Wednesday, January 26, 2005

Construction

Inception handled the risk of building a project that had little or no value.
Elaboration handled the risk of building a project whose architecture could not support the high risk requirements.

Construction handles the risk of providing the most amount of value possible given the time constraints on the project.

By the time we get to Construction, we are sure that the project has value, and we are sure that the architecture is valid and will support the solution. Now we must build as much of the feature set as we can to provide the most value to our customers.

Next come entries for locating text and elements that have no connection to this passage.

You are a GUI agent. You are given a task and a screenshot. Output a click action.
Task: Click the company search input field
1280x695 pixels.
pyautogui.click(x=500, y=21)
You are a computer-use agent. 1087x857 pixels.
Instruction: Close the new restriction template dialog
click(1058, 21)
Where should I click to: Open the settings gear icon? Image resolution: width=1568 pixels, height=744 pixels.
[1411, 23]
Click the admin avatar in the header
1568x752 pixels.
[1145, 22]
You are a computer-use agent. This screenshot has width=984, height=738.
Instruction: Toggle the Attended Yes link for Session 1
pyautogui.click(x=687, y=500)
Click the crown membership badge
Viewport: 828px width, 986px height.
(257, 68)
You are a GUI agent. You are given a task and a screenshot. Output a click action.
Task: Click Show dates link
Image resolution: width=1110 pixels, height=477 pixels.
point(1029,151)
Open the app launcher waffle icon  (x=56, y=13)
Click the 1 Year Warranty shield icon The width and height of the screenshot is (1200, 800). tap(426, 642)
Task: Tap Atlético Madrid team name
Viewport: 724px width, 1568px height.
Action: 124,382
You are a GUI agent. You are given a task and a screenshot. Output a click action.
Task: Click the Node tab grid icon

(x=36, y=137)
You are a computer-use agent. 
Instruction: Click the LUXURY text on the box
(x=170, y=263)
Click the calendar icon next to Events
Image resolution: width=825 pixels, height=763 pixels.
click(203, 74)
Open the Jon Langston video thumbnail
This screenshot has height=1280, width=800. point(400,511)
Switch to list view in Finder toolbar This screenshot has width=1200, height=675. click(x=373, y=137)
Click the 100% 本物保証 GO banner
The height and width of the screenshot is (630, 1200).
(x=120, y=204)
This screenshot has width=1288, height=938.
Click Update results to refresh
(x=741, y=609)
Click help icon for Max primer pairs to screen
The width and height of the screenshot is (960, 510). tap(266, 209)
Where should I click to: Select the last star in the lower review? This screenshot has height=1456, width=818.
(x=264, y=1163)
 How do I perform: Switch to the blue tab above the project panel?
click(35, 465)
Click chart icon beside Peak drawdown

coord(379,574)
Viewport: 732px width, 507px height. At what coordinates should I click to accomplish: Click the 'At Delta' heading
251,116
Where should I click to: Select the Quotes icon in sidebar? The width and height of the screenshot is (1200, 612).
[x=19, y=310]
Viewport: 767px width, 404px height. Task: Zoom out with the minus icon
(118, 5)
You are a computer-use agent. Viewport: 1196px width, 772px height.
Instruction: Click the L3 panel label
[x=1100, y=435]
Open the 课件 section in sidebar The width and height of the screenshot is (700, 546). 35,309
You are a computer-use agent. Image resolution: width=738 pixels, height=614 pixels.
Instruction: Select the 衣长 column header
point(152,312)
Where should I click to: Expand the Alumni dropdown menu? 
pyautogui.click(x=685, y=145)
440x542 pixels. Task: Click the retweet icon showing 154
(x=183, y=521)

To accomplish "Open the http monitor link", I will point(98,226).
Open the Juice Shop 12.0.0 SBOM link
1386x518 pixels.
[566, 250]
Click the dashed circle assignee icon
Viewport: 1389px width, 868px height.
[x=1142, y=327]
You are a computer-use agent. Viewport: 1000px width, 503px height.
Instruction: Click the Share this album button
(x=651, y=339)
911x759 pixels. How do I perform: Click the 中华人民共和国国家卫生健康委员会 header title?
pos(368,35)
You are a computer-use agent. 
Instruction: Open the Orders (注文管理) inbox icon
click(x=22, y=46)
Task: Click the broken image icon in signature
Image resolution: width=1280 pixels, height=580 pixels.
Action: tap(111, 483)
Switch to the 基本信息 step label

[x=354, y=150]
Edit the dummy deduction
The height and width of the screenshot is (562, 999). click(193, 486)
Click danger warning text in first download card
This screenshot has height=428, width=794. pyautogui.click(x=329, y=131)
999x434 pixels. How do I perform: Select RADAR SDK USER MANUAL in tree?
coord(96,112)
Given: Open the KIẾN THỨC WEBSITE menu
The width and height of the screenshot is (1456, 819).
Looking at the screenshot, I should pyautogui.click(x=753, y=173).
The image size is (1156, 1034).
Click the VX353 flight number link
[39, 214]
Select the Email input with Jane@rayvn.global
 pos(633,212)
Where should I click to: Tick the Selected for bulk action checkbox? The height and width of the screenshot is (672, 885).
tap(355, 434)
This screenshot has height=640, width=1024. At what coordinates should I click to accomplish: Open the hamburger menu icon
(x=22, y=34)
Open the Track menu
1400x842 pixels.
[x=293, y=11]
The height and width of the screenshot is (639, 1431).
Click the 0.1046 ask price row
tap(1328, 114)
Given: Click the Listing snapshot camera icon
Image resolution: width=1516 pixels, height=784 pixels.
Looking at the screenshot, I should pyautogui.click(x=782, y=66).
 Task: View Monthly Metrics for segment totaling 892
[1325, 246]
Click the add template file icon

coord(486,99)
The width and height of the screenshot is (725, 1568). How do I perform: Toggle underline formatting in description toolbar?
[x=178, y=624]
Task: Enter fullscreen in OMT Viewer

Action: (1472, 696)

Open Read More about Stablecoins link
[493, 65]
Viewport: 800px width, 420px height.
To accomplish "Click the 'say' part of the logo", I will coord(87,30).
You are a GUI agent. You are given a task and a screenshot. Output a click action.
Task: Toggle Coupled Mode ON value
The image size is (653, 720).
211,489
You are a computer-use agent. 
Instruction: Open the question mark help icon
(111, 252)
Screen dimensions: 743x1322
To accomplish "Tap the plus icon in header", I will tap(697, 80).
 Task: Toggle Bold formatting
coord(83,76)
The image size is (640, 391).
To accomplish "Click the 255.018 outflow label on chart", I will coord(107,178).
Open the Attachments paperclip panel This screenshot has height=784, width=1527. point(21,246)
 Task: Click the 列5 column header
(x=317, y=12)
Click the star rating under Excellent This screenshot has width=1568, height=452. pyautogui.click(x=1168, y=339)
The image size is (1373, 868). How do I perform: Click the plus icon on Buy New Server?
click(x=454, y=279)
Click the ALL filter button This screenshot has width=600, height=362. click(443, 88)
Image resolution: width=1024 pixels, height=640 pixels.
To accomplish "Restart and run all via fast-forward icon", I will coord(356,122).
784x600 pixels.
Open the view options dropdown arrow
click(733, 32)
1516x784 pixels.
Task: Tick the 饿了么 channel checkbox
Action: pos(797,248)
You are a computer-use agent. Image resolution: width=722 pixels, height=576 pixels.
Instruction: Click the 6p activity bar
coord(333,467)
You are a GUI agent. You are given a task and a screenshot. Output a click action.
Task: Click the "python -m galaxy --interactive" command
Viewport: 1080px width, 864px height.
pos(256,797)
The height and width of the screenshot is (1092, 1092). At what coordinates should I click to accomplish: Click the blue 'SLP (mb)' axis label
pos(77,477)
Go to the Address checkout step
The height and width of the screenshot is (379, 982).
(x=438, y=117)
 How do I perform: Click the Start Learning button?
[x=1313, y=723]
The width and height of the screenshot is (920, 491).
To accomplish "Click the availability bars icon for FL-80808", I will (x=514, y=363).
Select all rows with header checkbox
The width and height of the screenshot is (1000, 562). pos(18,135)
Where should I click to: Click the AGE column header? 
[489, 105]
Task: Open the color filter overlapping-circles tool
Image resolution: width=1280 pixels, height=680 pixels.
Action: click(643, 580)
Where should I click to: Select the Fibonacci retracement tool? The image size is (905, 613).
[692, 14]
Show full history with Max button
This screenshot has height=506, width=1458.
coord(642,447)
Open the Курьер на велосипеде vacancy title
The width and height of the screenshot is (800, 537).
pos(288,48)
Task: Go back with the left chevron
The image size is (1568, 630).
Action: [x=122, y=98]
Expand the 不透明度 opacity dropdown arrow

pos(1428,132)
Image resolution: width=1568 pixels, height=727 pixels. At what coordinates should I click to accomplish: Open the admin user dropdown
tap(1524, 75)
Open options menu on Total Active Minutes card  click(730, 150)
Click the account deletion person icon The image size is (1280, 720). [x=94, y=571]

So there is an interesting point to understand here for a RUP project. Most people will say that value to the customer should drive development. In a RUP project this is true during Construction, but in Elaboration technical risk drives the project. In other words, during Elaboration, the Architect picks what we work on based on highest risk first, NOT based on highest value! But then during Construction the RUP Systems Analyst (a.k.a. Business Analyst, Requirements Owner, etc) picks what we work on based on highest value first.

Another interesting point is that other than how we pick what requirements we are going to implement, the tasks on the iteration plans for iterations in Elaboration and Construction are nearly identical! There are some architectural tasks that we can skip in Construction, but overall the work is quite similar. The main difference is that the work in Construction is less risky as we’ve already created an architecture to follow and proved that it will work.

By the end of Construction, the product is complete, or as complete as we could make it, and provides the most amount of value possible.